- _Texte à lire_
%%
Le tournant à eu lieu au début des années 2000. En 2002, la France affichait encore un solde commercial positif dans ses échanges de biens (+3,5 milliards d'euros, selon les statistiques de l'Insee). En 2020, le déficit atteignait 64,7 milliards d'euros, 20 milliards de plus qu'en 2017.
Il s'est encore creusé en 2021, et les chiffres annuels attendus mardi pourraient faire tomber le record, 75 milliards d'euros, atteint dix ans plus tôt, en pleine crise financière.
Le solde commercial a été plombé en particulier en fin d'année par les matières premières et l'énergie. "Une augmentation des prix qui est bien plus dynamique que l'augmentation des prix de nos exportations", note Denis Ferrand, directeur général de l'institut Rexecode.
En pleine relance, la demande française reste forte, mais elle est satifaite par des importations, souligne de son côté Selin Ozyurt, économiste France chez Euler Hermes.
Les secteurs de la production automobile et de matériel de transport, traditionnellement exportateurs, sont affectés par ces hausses de prix des matières premières et les perturbations dans les chaînes d'approvisionnement. Tout comme l'aéronautique, qui souffre des restrictions sur les voyages.
La crise du Covid a eu un "effet catalyseur", souligne M. Ferrand, mais cet effet "dit bien que le chaînon manquant de l'activité en France reste quand même notre faiblesse à l'international". Le poids des exportations françaises a par exemple reculé de "30% en 20 ans" au sein de l'Union européenne.
Une amélioration immédiate n'est pas attendue dans les mois à venir.
Il faudra 10 ans pour retrouver un excédent commercial, a affirmé à plusieurs reprises le ministre de l'Economie Bruno Le Maire.
%%
- _Consignes_
• a. Traduisez en anglais cette phrase du texte sur le commerce extérieur de la France : « Une amélioration immédiate n'est pas attendue dans les mois à venir. »
• b. Recopiez le passage du texte sur le commerce extérieur de la France qui va de « Une amélioration immédiate » à « Bruno Le Maire. », ces mots inclus.

- _Extrait de données_
%%
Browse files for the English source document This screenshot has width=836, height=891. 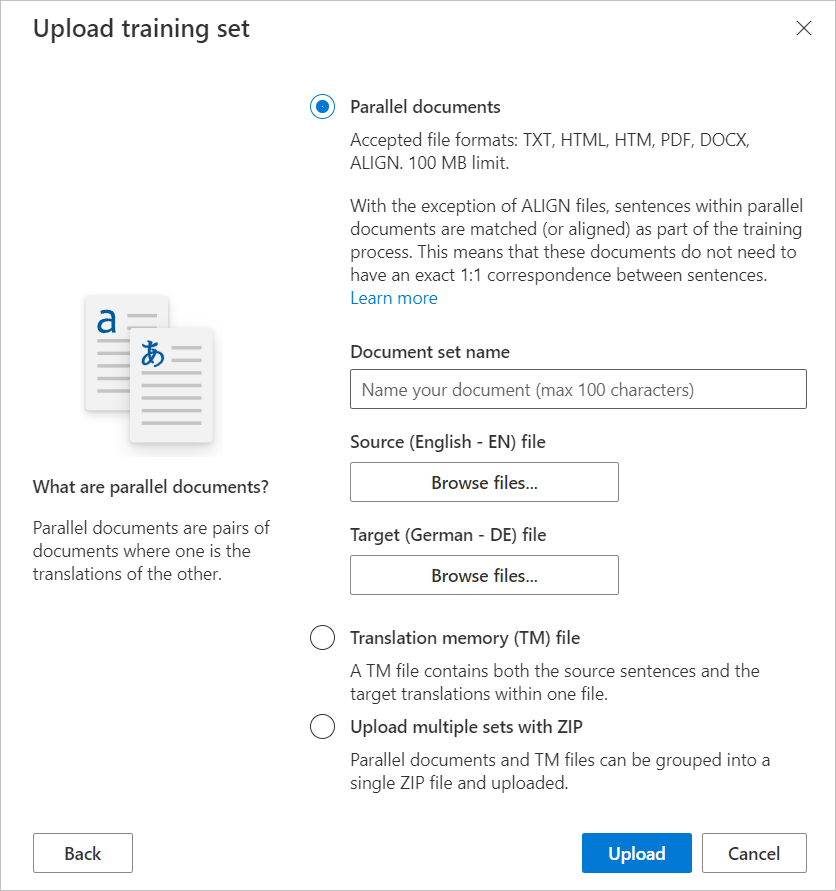coord(484,482)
%%
- _Corrigé_
• a. No immediate improvement is expected in the coming months.

• b.
Une amélioration immédiate n'est pas attendue dans les mois à venir.
Il faudra 10 ans pour retrouver un excédent commercial, a affirmé à plusieurs reprises le ministre de l'Economie Bruno Le Maire.